Aunque no hay cura para las enfermedades discutidas en la reunión, las familias amish dicen que se alegran de tener un diagnóstico en lugar de un misterio.
«No sabíamos lo que tenían nuestros hijos hasta que los llevamos a La Farge», dice John Yoder, un agricultor (sin parentesco con Abie y Edna Yoder) que vino a la reunión desde Fairchild, un pueblo de 550 a más de 90 millas al norte. «Nos topamos con un muro de ladrillos».
El hijo de Yoder, Simon, uno de los 10 hijos de la familia, es daltónico y experimenta visión de túnel. Los Yoder intentaron ponerle unas gafas, pero la vista del niño seguía deteriorándose.
DeLine y su personal tomaron muestras de sangre hace tres años, cuando Simon tenía 14 años. En un par de semanas, el niño fue diagnosticado con el síndrome de Jalili. Su hermano menor, Moses, también padece la enfermedad. DeLine y sus colegas han encontrado a otras cuatro personas que padecen la enfermedad, el primer grupo de pacientes de Jalili descubierto en Estados Unidos.
John Yoder encontró preocupante la noticia de que Simon y Moses habían heredado la enfermedad.
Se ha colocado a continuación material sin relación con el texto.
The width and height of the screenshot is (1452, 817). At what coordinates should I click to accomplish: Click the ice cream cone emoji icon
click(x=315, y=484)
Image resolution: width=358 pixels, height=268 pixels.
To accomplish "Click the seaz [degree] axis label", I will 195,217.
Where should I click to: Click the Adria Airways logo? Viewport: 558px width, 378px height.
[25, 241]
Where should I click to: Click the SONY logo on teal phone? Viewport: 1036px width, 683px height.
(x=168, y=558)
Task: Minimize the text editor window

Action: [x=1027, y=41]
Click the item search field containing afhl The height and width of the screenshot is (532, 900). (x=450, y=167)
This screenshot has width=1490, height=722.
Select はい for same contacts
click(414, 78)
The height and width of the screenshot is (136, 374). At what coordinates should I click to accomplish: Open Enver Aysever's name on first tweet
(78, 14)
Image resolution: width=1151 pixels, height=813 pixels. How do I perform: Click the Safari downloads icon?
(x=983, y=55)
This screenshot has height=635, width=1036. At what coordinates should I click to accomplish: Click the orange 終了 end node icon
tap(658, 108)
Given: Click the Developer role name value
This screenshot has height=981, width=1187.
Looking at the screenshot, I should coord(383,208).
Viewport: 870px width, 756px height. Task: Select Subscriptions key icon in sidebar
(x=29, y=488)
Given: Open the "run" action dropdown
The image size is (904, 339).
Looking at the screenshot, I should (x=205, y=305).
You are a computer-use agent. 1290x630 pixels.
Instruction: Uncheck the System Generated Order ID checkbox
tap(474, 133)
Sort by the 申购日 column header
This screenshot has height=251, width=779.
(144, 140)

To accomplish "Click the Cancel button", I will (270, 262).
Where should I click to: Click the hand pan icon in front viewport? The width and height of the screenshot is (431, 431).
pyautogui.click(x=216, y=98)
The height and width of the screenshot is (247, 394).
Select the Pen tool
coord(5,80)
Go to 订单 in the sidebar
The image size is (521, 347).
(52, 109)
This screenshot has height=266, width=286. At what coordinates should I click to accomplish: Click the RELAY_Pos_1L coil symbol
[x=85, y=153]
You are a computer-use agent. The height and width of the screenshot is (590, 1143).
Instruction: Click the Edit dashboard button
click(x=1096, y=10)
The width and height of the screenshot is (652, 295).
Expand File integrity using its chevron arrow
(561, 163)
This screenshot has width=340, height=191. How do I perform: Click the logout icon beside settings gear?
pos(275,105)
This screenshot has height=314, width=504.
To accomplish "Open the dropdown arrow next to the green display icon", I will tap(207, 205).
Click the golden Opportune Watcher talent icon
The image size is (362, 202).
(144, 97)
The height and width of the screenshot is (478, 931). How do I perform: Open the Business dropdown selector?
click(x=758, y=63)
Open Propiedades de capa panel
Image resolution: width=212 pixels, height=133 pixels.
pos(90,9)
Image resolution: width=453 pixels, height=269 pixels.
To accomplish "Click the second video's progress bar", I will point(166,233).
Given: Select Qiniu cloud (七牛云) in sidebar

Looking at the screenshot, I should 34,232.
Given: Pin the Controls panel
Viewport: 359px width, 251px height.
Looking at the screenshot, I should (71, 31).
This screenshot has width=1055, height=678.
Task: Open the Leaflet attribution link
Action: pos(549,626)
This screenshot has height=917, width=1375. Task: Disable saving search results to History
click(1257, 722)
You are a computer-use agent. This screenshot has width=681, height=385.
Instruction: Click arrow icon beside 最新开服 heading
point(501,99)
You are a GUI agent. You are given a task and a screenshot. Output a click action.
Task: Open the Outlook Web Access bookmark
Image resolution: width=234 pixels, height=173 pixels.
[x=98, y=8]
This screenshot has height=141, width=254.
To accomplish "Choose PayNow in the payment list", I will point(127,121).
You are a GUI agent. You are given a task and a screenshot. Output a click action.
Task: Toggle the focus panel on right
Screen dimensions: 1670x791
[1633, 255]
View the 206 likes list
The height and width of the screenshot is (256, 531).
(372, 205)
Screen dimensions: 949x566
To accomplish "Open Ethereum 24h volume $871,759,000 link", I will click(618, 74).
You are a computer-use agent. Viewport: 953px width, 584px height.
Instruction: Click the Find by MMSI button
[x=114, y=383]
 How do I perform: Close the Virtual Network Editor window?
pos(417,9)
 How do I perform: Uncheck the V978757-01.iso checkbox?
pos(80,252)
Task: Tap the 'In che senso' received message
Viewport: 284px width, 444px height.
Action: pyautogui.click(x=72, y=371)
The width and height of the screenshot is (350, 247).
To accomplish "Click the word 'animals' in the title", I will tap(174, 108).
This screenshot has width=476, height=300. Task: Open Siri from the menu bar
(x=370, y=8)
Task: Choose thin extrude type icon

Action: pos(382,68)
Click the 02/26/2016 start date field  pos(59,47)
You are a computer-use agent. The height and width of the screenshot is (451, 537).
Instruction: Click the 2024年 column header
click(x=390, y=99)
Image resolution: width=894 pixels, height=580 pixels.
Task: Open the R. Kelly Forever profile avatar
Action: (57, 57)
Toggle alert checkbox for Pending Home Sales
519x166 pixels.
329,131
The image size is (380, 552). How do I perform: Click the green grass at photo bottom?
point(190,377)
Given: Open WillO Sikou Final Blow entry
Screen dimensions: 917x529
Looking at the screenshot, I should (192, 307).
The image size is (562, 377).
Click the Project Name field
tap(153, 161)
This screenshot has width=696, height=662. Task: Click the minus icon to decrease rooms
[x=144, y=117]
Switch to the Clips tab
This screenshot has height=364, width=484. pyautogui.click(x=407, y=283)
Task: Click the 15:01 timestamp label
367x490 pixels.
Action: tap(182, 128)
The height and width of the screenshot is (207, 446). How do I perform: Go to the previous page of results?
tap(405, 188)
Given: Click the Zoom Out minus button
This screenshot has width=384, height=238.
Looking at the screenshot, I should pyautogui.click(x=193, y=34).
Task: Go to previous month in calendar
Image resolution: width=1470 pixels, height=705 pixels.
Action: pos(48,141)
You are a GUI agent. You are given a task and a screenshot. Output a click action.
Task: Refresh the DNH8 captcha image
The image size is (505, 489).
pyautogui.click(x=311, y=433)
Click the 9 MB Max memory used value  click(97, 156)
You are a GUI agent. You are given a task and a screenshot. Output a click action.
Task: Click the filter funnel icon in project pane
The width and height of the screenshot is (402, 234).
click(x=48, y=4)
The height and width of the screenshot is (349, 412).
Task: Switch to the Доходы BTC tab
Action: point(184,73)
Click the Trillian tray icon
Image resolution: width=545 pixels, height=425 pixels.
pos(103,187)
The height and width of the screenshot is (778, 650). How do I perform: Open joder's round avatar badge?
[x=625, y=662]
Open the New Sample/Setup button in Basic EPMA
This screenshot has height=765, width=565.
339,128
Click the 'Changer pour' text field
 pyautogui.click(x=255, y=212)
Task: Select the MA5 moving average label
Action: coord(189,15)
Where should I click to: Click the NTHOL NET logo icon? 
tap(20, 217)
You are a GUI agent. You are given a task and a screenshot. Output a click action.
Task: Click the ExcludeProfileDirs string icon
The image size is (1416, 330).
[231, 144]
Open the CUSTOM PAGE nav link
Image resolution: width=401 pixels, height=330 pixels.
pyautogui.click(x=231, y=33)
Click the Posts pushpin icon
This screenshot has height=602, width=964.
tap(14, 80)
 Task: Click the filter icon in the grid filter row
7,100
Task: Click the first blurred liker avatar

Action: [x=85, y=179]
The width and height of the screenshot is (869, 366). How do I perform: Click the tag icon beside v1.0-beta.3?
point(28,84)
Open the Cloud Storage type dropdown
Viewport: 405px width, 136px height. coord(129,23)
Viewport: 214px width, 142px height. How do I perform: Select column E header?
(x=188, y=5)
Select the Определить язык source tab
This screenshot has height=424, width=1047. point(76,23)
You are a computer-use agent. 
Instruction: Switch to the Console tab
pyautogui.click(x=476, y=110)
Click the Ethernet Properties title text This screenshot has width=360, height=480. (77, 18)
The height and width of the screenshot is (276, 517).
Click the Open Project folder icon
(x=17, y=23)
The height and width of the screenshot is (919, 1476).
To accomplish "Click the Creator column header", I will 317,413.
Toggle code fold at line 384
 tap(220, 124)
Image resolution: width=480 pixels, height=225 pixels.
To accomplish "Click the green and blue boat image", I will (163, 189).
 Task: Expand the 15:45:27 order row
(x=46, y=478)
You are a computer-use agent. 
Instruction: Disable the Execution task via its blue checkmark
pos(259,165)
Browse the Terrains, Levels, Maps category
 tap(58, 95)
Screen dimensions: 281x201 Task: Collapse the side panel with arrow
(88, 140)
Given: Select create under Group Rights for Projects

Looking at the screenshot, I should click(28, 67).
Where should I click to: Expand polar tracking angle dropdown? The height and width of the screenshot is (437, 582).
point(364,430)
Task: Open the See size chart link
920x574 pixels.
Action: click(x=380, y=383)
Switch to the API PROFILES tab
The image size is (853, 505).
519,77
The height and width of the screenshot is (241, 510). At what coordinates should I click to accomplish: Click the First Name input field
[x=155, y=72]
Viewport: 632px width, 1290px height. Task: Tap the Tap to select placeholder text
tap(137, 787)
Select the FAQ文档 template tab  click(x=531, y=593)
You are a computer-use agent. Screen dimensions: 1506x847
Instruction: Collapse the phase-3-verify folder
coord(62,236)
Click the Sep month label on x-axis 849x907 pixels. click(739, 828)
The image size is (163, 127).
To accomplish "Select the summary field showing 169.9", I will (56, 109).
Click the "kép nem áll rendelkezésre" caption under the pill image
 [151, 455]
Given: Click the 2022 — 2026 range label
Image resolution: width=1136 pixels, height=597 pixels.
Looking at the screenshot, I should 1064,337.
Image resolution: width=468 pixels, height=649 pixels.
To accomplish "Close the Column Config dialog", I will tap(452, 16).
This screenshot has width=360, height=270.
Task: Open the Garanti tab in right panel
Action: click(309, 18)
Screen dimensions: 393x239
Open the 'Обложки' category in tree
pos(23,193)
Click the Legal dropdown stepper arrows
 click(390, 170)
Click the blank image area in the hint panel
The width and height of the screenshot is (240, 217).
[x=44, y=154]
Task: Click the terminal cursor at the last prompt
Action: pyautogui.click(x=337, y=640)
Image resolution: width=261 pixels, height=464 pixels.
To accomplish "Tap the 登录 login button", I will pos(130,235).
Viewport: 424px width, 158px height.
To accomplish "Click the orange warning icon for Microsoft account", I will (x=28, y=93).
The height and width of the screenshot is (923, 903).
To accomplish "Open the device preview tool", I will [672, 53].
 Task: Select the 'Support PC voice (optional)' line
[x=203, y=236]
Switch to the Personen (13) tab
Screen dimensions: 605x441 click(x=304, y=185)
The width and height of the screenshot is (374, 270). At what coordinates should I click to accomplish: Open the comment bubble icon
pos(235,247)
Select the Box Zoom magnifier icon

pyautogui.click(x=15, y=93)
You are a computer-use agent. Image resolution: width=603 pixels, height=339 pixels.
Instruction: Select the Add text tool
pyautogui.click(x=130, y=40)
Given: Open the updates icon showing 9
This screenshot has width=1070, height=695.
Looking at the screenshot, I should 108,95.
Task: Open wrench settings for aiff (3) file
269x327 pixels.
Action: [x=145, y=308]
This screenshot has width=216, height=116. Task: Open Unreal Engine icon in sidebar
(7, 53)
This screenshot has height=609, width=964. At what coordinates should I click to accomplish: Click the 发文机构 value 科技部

«Cambió un poco mi opinión sobre casarse demasiado cerca», dice. «Mi mujer y yo estamos emparentados. Somos primos segundos. Pasa mucho entre los amish».
Las lecciones de los amish
A lo largo de los años, DeLine y su personal han aprendido que las familias amish a las que tratan ven el nacimiento y la muerte de forma diferente a la de gran parte de la población.
Amanda DeVoogdt, comadrona en St. Paul, Minnesota, antes de venir a trabajar a la Clínica La Farge, dice que su primer parto amish, hace cuatro años, fue sorprendentemente diferente a los que había visto en la ciudad.
«Estoy acostumbrada a dar mucho apoyo verbal y emocional durante el parto, hablar, dar masajes», dice. «Estaba haciendo más o menos lo mismo, y la mujer amish me miró y me dijo en voz baja: ‘Shhh’. Es mucho más tranquilo. … Son muy autosuficientes en sus vidas, y eso se traslada al trabajo.»
No hay luces brillantes en la sala de partos. Las mujeres no solicitan la epidural para embotar la sensación por debajo de la cintura.
«Las madres se encuentran en un estado de profundo reposo», dice DeLine. «Es algo maravilloso de observar. Es muy importante ayudar a las mujeres a llegar a ese lugar.»
El médico dice que la misma sensación de serenidad moldea la forma en que los amish aceptan las malas noticias, incluso la muerte.
Hace meses, visitó a un hombre mayor que se estaba muriendo de una enfermedad pulmonar. DeLine se sentó junto a su cama y preguntó si el hombre quería ir al hospital.
«Creo que prefiero ir al cielo», dijo.
Cuatro horas después, el hombre murió.
«Nosotros -los amish y yo- lo afrontamos desde perspectivas diferentes», dice, «pero el resultado final es el mismo. Debemos hacer todo lo posible en cada situación, pero no podemos esperar que todas las cosas salgan como quisiéramos. Así que debemos llegar a la aceptación».